Each entry here is to be restated word for word.

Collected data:
=-=-=-=-=

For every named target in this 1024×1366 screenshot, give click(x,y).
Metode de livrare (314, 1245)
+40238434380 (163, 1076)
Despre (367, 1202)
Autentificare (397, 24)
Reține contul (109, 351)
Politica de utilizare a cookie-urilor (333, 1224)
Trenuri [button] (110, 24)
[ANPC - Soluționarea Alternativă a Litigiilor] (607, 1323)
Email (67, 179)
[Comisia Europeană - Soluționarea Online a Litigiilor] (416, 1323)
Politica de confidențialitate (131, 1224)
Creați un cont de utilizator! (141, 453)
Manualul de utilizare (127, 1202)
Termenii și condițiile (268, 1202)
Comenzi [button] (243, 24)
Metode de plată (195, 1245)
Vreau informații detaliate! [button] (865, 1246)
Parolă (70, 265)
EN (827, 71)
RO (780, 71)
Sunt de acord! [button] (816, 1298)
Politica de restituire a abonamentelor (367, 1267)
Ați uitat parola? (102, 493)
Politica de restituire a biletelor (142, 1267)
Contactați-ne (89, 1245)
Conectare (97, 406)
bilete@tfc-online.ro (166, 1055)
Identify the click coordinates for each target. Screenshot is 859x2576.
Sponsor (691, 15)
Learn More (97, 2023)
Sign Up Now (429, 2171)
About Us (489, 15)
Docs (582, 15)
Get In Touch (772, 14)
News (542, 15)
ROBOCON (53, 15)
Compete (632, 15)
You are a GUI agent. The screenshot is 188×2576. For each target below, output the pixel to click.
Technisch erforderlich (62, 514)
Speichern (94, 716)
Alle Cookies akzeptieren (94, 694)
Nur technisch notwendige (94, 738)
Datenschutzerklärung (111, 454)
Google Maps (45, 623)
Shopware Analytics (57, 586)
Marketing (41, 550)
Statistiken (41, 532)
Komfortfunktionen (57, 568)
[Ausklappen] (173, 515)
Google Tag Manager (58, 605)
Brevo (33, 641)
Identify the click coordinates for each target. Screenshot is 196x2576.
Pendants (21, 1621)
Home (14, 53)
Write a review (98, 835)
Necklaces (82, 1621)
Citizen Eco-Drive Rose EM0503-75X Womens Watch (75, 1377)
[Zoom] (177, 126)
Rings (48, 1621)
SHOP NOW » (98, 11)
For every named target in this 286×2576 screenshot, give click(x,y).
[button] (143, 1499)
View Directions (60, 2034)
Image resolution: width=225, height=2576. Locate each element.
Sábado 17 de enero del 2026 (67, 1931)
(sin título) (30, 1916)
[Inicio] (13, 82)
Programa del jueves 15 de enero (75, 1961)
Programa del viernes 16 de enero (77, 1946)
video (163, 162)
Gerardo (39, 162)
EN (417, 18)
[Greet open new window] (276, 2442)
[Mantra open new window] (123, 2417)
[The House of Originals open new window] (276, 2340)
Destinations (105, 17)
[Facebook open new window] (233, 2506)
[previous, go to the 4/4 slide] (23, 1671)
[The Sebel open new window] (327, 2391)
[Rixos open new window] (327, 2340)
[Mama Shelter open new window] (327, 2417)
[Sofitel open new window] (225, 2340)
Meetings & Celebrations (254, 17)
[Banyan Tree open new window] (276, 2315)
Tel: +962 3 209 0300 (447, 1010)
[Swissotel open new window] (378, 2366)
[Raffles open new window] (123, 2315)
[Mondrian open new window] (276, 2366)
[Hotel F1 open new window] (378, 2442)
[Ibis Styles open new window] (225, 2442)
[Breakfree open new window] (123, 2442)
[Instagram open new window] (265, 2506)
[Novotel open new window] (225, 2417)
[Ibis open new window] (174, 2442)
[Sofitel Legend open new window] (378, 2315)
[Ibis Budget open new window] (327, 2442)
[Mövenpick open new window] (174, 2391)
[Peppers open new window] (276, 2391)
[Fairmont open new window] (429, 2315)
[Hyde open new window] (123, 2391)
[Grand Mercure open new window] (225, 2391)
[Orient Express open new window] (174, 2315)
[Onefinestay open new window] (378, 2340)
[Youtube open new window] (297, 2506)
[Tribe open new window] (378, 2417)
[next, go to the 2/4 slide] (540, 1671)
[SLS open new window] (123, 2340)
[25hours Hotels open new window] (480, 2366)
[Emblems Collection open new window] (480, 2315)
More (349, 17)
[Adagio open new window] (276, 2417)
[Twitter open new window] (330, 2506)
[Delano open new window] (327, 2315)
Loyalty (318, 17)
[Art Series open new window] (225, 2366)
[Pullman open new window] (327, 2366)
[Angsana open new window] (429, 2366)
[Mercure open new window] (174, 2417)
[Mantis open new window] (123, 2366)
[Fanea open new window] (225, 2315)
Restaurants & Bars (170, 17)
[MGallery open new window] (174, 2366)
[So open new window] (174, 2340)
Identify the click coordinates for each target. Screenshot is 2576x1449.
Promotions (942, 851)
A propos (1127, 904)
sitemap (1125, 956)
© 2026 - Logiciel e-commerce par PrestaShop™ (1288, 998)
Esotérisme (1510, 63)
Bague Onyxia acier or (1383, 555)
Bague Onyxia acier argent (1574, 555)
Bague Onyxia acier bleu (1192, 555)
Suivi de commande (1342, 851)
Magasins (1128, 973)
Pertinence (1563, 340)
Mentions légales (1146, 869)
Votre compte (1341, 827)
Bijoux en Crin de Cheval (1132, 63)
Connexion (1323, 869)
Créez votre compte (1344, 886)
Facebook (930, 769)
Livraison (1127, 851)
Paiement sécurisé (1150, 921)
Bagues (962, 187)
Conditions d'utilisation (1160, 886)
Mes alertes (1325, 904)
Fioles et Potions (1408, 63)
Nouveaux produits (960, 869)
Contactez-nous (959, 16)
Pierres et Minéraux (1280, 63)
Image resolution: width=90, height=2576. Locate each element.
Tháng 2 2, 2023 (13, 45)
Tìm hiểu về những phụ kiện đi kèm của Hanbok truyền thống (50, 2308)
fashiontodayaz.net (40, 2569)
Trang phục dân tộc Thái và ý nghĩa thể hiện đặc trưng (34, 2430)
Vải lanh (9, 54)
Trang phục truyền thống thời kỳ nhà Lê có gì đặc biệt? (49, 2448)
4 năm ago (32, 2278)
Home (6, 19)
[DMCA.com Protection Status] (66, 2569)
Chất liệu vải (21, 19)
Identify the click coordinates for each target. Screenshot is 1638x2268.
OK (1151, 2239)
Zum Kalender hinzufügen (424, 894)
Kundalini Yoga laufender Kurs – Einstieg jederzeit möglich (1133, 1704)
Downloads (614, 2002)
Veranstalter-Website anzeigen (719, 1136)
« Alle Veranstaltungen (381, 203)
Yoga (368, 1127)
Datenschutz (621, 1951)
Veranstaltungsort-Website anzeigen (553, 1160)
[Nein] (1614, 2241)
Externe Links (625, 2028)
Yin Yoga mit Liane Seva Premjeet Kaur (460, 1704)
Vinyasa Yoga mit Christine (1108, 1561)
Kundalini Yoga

=-=-=-=-=

- [Solution]:
For every named target in this 1024×1366 screenshot, give click(x,y).
Metode de livrare (314, 1245)
+40238434380 (163, 1076)
Despre (367, 1202)
Autentificare (397, 24)
Reține contul (109, 351)
Politica de utilizare a cookie-urilor (333, 1224)
Trenuri [button] (110, 24)
[ANPC - Soluționarea Alternativă a Litigiilor] (607, 1323)
Email (67, 179)
[Comisia Europeană - Soluționarea Online a Litigiilor] (416, 1323)
Politica de confidențialitate (131, 1224)
Creați un cont de utilizator! (141, 453)
Manualul de utilizare (127, 1202)
Termenii și condițiile (268, 1202)
Comenzi [button] (243, 24)
Metode de plată (195, 1245)
Vreau informații detaliate! [button] (865, 1246)
Parolă (70, 265)
EN (827, 71)
RO (780, 71)
Sunt de acord! [button] (816, 1298)
Politica de restituire a abonamentelor (367, 1267)
Ați uitat parola? (102, 493)
Politica de restituire a biletelor (142, 1267)
Contactați-ne (89, 1245)
Conectare (97, 406)
bilete@tfc-online.ro (166, 1055)
Identify the click coordinates for each target. Screenshot is 859x2576.
Sponsor (691, 15)
Learn More (97, 2023)
Sign Up Now (429, 2171)
About Us (489, 15)
Docs (582, 15)
Get In Touch (772, 14)
News (542, 15)
ROBOCON (53, 15)
Compete (632, 15)
You are a GUI agent. The screenshot is 188×2576. For each target below, output the pixel to click.
Technisch erforderlich (62, 514)
Speichern (94, 716)
Alle Cookies akzeptieren (94, 694)
Nur technisch notwendige (94, 738)
Datenschutzerklärung (111, 454)
Google Maps (45, 623)
Shopware Analytics (57, 586)
Marketing (41, 550)
Statistiken (41, 532)
Komfortfunktionen (57, 568)
[Ausklappen] (173, 515)
Google Tag Manager (58, 605)
Brevo (33, 641)
Identify the click coordinates for each target. Screenshot is 196x2576.
Pendants (21, 1621)
Home (14, 53)
Write a review (98, 835)
Necklaces (82, 1621)
Citizen Eco-Drive Rose EM0503-75X Womens Watch (75, 1377)
[Zoom] (177, 126)
Rings (48, 1621)
SHOP NOW » (98, 11)
For every named target in this 286×2576 screenshot, give click(x,y).
[button] (143, 1499)
View Directions (60, 2034)
Image resolution: width=225, height=2576. Locate each element.
Sábado 17 de enero del 2026 (67, 1931)
(sin título) (30, 1916)
[Inicio] (13, 82)
Programa del jueves 15 de enero (75, 1961)
Programa del viernes 16 de enero (77, 1946)
video (163, 162)
Gerardo (39, 162)
EN (417, 18)
[Greet open new window] (276, 2442)
[Mantra open new window] (123, 2417)
[The House of Originals open new window] (276, 2340)
Destinations (105, 17)
[Facebook open new window] (233, 2506)
[previous, go to the 4/4 slide] (23, 1671)
[The Sebel open new window] (327, 2391)
[Rixos open new window] (327, 2340)
[Mama Shelter open new window] (327, 2417)
[Sofitel open new window] (225, 2340)
Meetings & Celebrations (254, 17)
[Banyan Tree open new window] (276, 2315)
Tel: +962 3 209 0300 (447, 1010)
[Swissotel open new window] (378, 2366)
[Raffles open new window] (123, 2315)
[Mondrian open new window] (276, 2366)
[Hotel F1 open new window] (378, 2442)
[Ibis Styles open new window] (225, 2442)
[Breakfree open new window] (123, 2442)
[Instagram open new window] (265, 2506)
[Novotel open new window] (225, 2417)
[Ibis open new window] (174, 2442)
[Sofitel Legend open new window] (378, 2315)
[Ibis Budget open new window] (327, 2442)
[Mövenpick open new window] (174, 2391)
[Peppers open new window] (276, 2391)
[Fairmont open new window] (429, 2315)
[Hyde open new window] (123, 2391)
[Grand Mercure open new window] (225, 2391)
[Orient Express open new window] (174, 2315)
[Onefinestay open new window] (378, 2340)
[Youtube open new window] (297, 2506)
[Tribe open new window] (378, 2417)
[next, go to the 2/4 slide] (540, 1671)
[SLS open new window] (123, 2340)
[25hours Hotels open new window] (480, 2366)
[Emblems Collection open new window] (480, 2315)
More (349, 17)
[Adagio open new window] (276, 2417)
[Twitter open new window] (330, 2506)
[Delano open new window] (327, 2315)
Loyalty (318, 17)
[Art Series open new window] (225, 2366)
[Pullman open new window] (327, 2366)
[Angsana open new window] (429, 2366)
[Mercure open new window] (174, 2417)
[Mantis open new window] (123, 2366)
[Fanea open new window] (225, 2315)
Restaurants & Bars (170, 17)
[MGallery open new window] (174, 2366)
[So open new window] (174, 2340)
Identify the click coordinates for each target. Screenshot is 2576x1449.
Promotions (942, 851)
A propos (1127, 904)
sitemap (1125, 956)
© 2026 - Logiciel e-commerce par PrestaShop™ (1288, 998)
Esotérisme (1510, 63)
Bague Onyxia acier or (1383, 555)
Bague Onyxia acier argent (1574, 555)
Bague Onyxia acier bleu (1192, 555)
Suivi de commande (1342, 851)
Magasins (1128, 973)
Pertinence (1563, 340)
Mentions légales (1146, 869)
Votre compte (1341, 827)
Bijoux en Crin de Cheval (1132, 63)
Connexion (1323, 869)
Créez votre compte (1344, 886)
Facebook (930, 769)
Livraison (1127, 851)
Paiement sécurisé (1150, 921)
Bagues (962, 187)
Conditions d'utilisation (1160, 886)
Mes alertes (1325, 904)
Fioles et Potions (1408, 63)
Nouveaux produits (960, 869)
Contactez-nous (959, 16)
Pierres et Minéraux (1280, 63)
Image resolution: width=90, height=2576. Locate each element.
Tháng 2 2, 2023 (13, 45)
Tìm hiểu về những phụ kiện đi kèm của Hanbok truyền thống (50, 2308)
fashiontodayaz.net (40, 2569)
Trang phục dân tộc Thái và ý nghĩa thể hiện đặc trưng (34, 2430)
Vải lanh (9, 54)
Trang phục truyền thống thời kỳ nhà Lê có gì đặc biệt? (49, 2448)
4 năm ago (32, 2278)
Home (6, 19)
[DMCA.com Protection Status] (66, 2569)
Chất liệu vải (21, 19)
Identify the click coordinates for each target. Screenshot is 1638x2268.
OK (1151, 2239)
Zum Kalender hinzufügen (424, 894)
Kundalini Yoga laufender Kurs – Einstieg jederzeit möglich (1133, 1704)
Downloads (614, 2002)
Veranstalter-Website anzeigen (719, 1136)
« Alle Veranstaltungen (381, 203)
Yoga (368, 1127)
Datenschutz (621, 1951)
Veranstaltungsort-Website anzeigen (553, 1160)
[Nein] (1614, 2241)
Externe Links (625, 2028)
Yin Yoga mit Liane Seva Premjeet Kaur (460, 1704)
Vinyasa Yoga mit Christine (1108, 1561)
Kundalini Yoga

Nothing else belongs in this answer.